ZIEL DER ÜBUNG
Wie geht der Text über das Ressentiment in liberalen Demokratien weiter? Führe ihn im Anschluss an seinen letzten Satz fort.

ARTIKEL
####

Die unerfüllten hehren Versprechungen liberaler demokratischer Gesellschaften vermögen daher bei denen ein tiefsitzendes Ressentiment zu erzeugen, die nicht von den Früchten des Systems profitieren – aus welchen Gründen auch immer. Sie richten sich enttäuscht und zornig gegen die ganze Ordnung mit ihren Werten, an welche diese Menschen bis dahin so fest geglaubt haben: Dies ist die Geburtsstunde des Ressentiments. Es beschreibt eine Affektlage, die weit über ein einzelnes Gefühl der Kränkung hinausreicht. Als eine Affektorganisation bestimmt das Ressentiment negativ die gesamte Wahrnehmung des Menschen, wenn sich die Kränkungs- und Ohnmachtserfahrungen verselbständigen.[3] Durch das immer wieder neue Erleben – das Res-Sentiment – entwickelt der betroffene Mensch eine gänzlich negative Grundhaltung zur Gesellschaft, die sodann an allem Negativen, was ihm widerfährt, die Schuld trägt: Ist sie es nicht, die Gerechtigkeit verspricht? Warum geht es einem dann nicht besser? Wenn Arbeitslosigkeit die Existenz bedroht, sei die Gesellschaft daran schuld, da die Politik nicht einhalte, was sie verkünde: ein glückliches sowie materiell gesichertes Leben – »Arbeit für alle«.  Bereits der Moralphilosoph Max Scheler deutete hierbei einen Zusammenhang zwischen der Ausgestaltung des politischen Gesellschaftssystems und ihrer Anfälligkeit für das Ressentiment an:[4] Egalitäre Gesellschaftssysteme seien besonders ressentimentanfällig. Sie suggerierten eine Gleichheit, die in der realen Welt der begrenzten Güter nicht erfüllbar sei. Durch diese Knappheit ergibt sich ein strukturelles Dilemma, schließlich wird es stets Gewinner und Verlierer geben, obgleich dies gesellschaftlich nicht gewünscht sein mag.[5] Während zudem der Egalitarismus in einer liberalen Demokratie fortwährend verkündet, jeder Mensch habe dieselben Rechte und die Chancen sollten gleich verteilt sein, sieht die Realität für diejenigen, die an den Rändern der Gesellschaft stehen, anders aus. Kann von ihnen erwartet werden, ein System zu unterstützen sowie dessen normative Ordnung gut zu heißen, von der sie keinen Nutzen haben? Wer nicht von den Vorteilen des liberalen Systems profitiert, erlebt ein Gefühl der Kränkung durch mangelnde Anerkennung, die ihm laut den Versprechungen des Systems zustünde, aber eben ausbleibt. Es ist nach Scheler der Diebstahl dessen, was sie nie besaßen.[6]

In einer Leistungsgesellschaft, die dem Einzelnen keinen Ort und Status vorab qua Geburt zuteilt, sondern vielmehr jedem suggeriert, bei entsprechender Leistung ein König oder eine Königin werden zu können,[7] ist die Frustrationsgefahr des Einzelnen erheblich. Denn wer dem Leistungsprofil nicht entspricht, gehört zu den Verlierern und nicht zu den Königen.

####

VORLIEGENDES MATERIAL
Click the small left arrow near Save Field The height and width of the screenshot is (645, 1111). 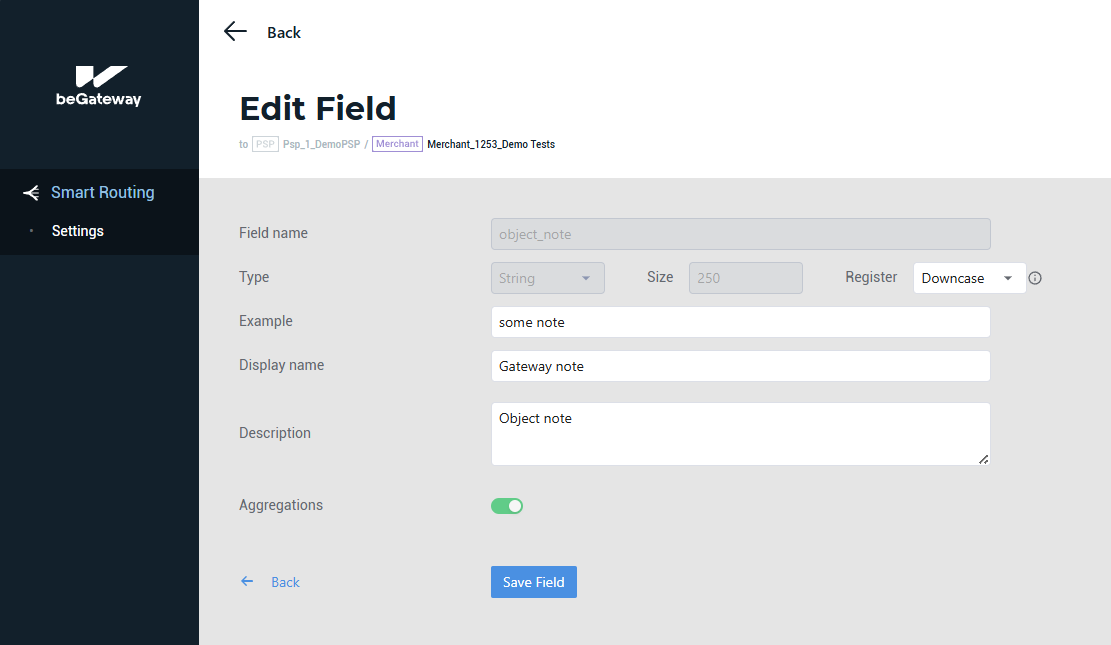tap(247, 581)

####

ALS ANTWORT
Doch auch das Gegenteil formt die politische Wirklichkeit. Immer wieder stoßen leistungsbereite sowie leistungsfähige Menschen an Grenzen und persönliche Beschränkungen, die sich aufbauen, weil das Leistungsprinzip eben nicht durchgängig gilt. Etliche Studien belegen Diskriminierung von Minderheiten durch die Mehrheitsgesellschaft. Frauen erhalten nach wie vor weniger Gehalt bei gleicher Leistung, Ostdeutsche sind weiterhin in Führungspositionen unterrepräsentiert und Menschen mit Migrationshintergrund berichten von Benachteiligungen trotz besserer Qualifikation.[8] Das Konzept der Leistungsgesellschaft ist daher doppelt herausfordernd: zum einen für die, welche dem Leistungsdruck nicht standhalten können und ins Abseits geraten, und zum anderen für diejenigen, die Leistung erbringen können und wollen, aber wegen unterschiedlicher Gründe benachteiligt werden.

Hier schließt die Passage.